=== What you need to do ===
Continue the letters page below, which opens with a farewell note about Pine Grove School, picking up after its last sentence.

=== Source passage ===
++++++

Tuesday, June 21, 2011
in our hearts
For over a century, the community of Pine Grove has maintained a profound and kindred relationship with this extraordinary school they could call their own. As the school's principal for the past five years, I have had the privilege of becoming a part of something distinctive and remarkable.
Pine Grove is not just a small school whose community is filled with pride and history; it is a school with an extraordinary staff, an exceptional record of academic performance, and both state and national recognition. And to those students, parents, and staff who have had the pleasure to be a part of Pine Grove, it holds an even greater, emotional place in our hearts.
Having had the opportunity to serve the children and families of current and proceeding generations of Pine Grove, it has become abundantly clear that Pine Grove School is a place that has had a profound impact on many lives.
I hope that each of us will strive to ensure that in some way Pine Grove School will continue to be a central part of this community and to carry on being a central part in the lives of children.
I would like to thank the students, parents, staff and Hood River County School District for giving me the gift of being a part of Pine Grove School!
Kelly P. Beard
Principal, Pine Grove
I'd like to thank Kirby Neumann-Rea for the great article he wrote on the Horizon Christian School graduation, including the small focus on our family. It's always fun seeing your name in the paper somewhere other than the police report or building permits.

++++++

=== Information given ===
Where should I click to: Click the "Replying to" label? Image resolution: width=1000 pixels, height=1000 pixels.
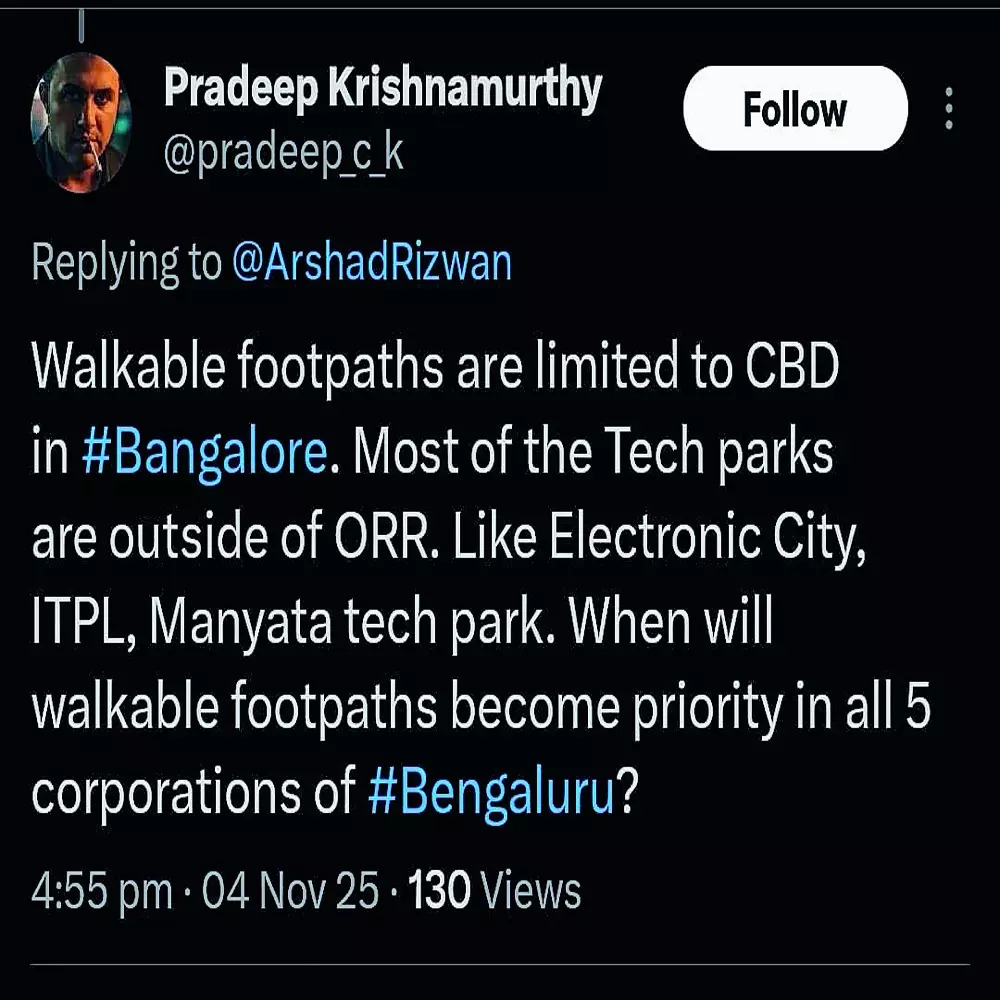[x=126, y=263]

++++++

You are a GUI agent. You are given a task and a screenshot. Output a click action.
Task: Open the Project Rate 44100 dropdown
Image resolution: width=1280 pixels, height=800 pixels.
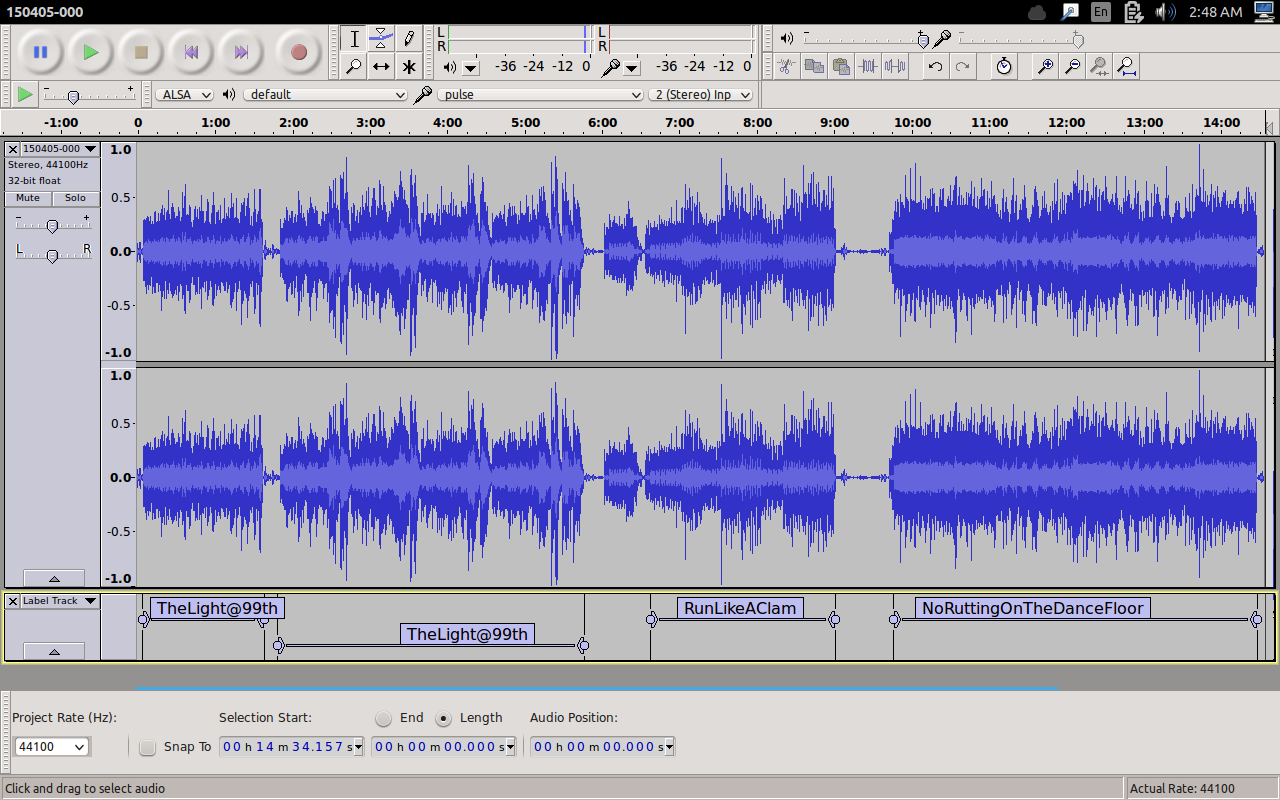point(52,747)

++++++

=== The output ===
Out of respect for my children, though, I feel the need to correct an error in the article. (I wish I could say that Kirby misquoted me, but the older I get the more I find that my mouth doesn't always say what my brain tells it to!)
In reference to the bittersweet nature of graduation, what I MEANT to say was that having been through the letting-go process so many times I've found that the sweet far outweighs the bitter as we see our children develop into the adults they eventually become. The statement was intended to be an affirmation of my children and an encouragement to those parents who are facing graduation for the first time, and perhaps struggling a bit.
Again, thanks, Kirby, for your excellent coverage of this local event.
A memorable lunch in the bleachers: I don't think we write letters to the editor very often about the wonderful things that our children do in their schools and the staff that, budget cuts or not, make it happen.
At my lunch time today I attended the talent show at Westside Elementary. Honestly, I attended just because my daughter begged me to. I sat in the bleachers bracing myself to be surrounded by children and with the expectation that I was there to watch an elementary school show.
To my dismay I found out my daughter's act was set to be the last one. That meant I was going to sit and watch 15 acts, hopefully in one hour.
It was a little more than an hour; but I did not care. To my surprise, or better said my ignorance, I watched in awe all the talent that any parent wishes to see in their children at school. The acts were incredible - all of them. I can't remember names; I just remember the children and their crafts.
The show included Hungarian folk songs on the piano; F
r Elise perfectly executed in a keyboard by a girl that didn't play with her hands, but her feet. All the piano, guitar and ukulele players were amazing. We saw dancers, a hip hop routine that was first class; sisters dancing together to the rhythm of Lady Gaga without missing a beat.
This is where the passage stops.